Days into the entire episode, in a mid-credits scene, the Indian Head of State officially reinstates the Yodha task force after Arun is rewarded for his bravery and actions.

== Cast ==
- Sidharth Malhotra as Major Arun Katyal, an army officer and a member of the Yodha Task Force
- Raashii Khanna as Priyamvada "Priya" Katyal, Arun's wife
- Disha Patani as Laila Khalid, a flight attendant
- Ronit Roy as Major Surender Katyal, Arun's father and the founder of the Yodha Task Force
- Tanuj Virwani as Sameer Khan
- Sunny Hinduja as Jalal, Lashkar-e-Taiba terrorist
- Kritika Bhardwaj as Tanya Sharma
- S. M. Zaheer as Anuj Nair
- Chittaranjan Tripathy as S N Dhingra
- Farida Patel Venkat as Mrs. Katyal, Arun's mother
- Mikhail Yawalkar as Ahmed Khalid
- Sanjay Gurbaxani as Indian Head of State (Note: Meant to depict the prime minister of India.)

== Production ==
The film is inspired by various aircraft hijackings in Indian history, particularly Indian Airlines Flight 814 in 1999. Principal photography began on 27 November 2021 and would go on to include shootings in Delhi, Bhopal, Manali, Pune and Ladakh. On 18 December 2021, Raashii Khanna and Disha Patani were announced as the leading actresses. In December 2021, Patani wrapped up her portion of the shoot and wrote a rap song for Badshah. In March 2022, Raashii Khanna wrapped up her portions. Later, Tanuj Virwani was cast in a prominent role.

== Soundtrack ==

The music of the film is composed by Tanishk Bagchi, Vishal Mishra, B Praak, Aditya Dev and John Stewart Eduri while lyrics are written by Manoj Muntashir, Jaani, Kunaal Vermaa, Vishal Mishra and Kaushal Kishore. The first single titled "Zindagi Tere Naam" was released on 24 February 2024. The second single titled "Tere Sang Ishq Hua" was released on 7 March 2024.

Track listing
| No. | Title | Lyrics | Music | Singer(s) | Length |
|---|---|---|---|---|---|
| 1. | "Zindagi Tere Naam" | Kaushal Kishore, Vishal Mishra | Vishal Mishra | Vishal Mishra | 3:28 |
| 2. | "Qismat Badal Di" | Jaani | B Praak, Aditya Dev | Ammy Virk, B Praak | 5:09 |
| 3. | "Tere Sang Ishq Hua" | Kunaal Vermaa | Tanishk Bagchi | Arijit Singh, Neeti Mohan | 3:38 |
| 4. | "Tiranga" | Manoj Muntashir | Tanishk Bagchi | B Praak | 4:22 |
| 5. | "Zindagi Tere Naam" (Soul Version) | Kaushal Kishore, Vishal Mishra | Vishal Mishra | Vishal Mishra | 3:00 |
| 6. | "Yodha Theme" | - | John Stewart Eduri | - | 1:12 |
| Total length: |  |  |  |  | 20:49 |

==Release==

===Theatrical===
The film was scheduled to be released on 7 July 2023. The film was then postponed to 8 December 2023 and finally released on 15 March 2024.
===Home media===
The film was premiered on Amazon Prime Video from 10 May 2024.

==Reception==
Yodha received mixed reviews from critics.

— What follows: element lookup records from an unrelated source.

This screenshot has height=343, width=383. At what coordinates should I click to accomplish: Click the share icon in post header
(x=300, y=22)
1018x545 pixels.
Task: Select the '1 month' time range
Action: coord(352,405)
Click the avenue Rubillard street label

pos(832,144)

Bollywood Hungama critic gave 3 out of 5 stars and wrote "Yodha is not the usual hijack film and features a fine performance; however, it is quite technical and confusing." NDTV's Saibal Chatterjee rated the film 1.5/5 and wrote "No matter how lenient you might want to be and how much of a Sidharth Malhotra fan you are, this pulpy action movie is a bumpy ride that lurches from one misstep to another."

Sukanya Verma of Rediff.com gave 2.5/5 stars and observed "A light-footed Sidharth single-handedly going at the baddies is a slick sight. Armed in swag, sunglasses and slow motion, the man is more than fit for the job. And it's on his charm and rugged shoulders that Yodha shamelessly rests".

Anupama Chopra, in her review for Film Companion said that "Yodha is a cheesy, chest-thumping, low-on-logic thriller that rides brazenly to a crowd-pleasing finale, mostly on the shoulders of a solid Sidharth Malhotra." Rishil Jogani of Pinkvilla rated the film 2.5/5 and opined that "Yodha has redeemable qualities and offers thrills too but the film in totality is a tiresome watch, full of clichés, cheesy dialogues and overused tropes."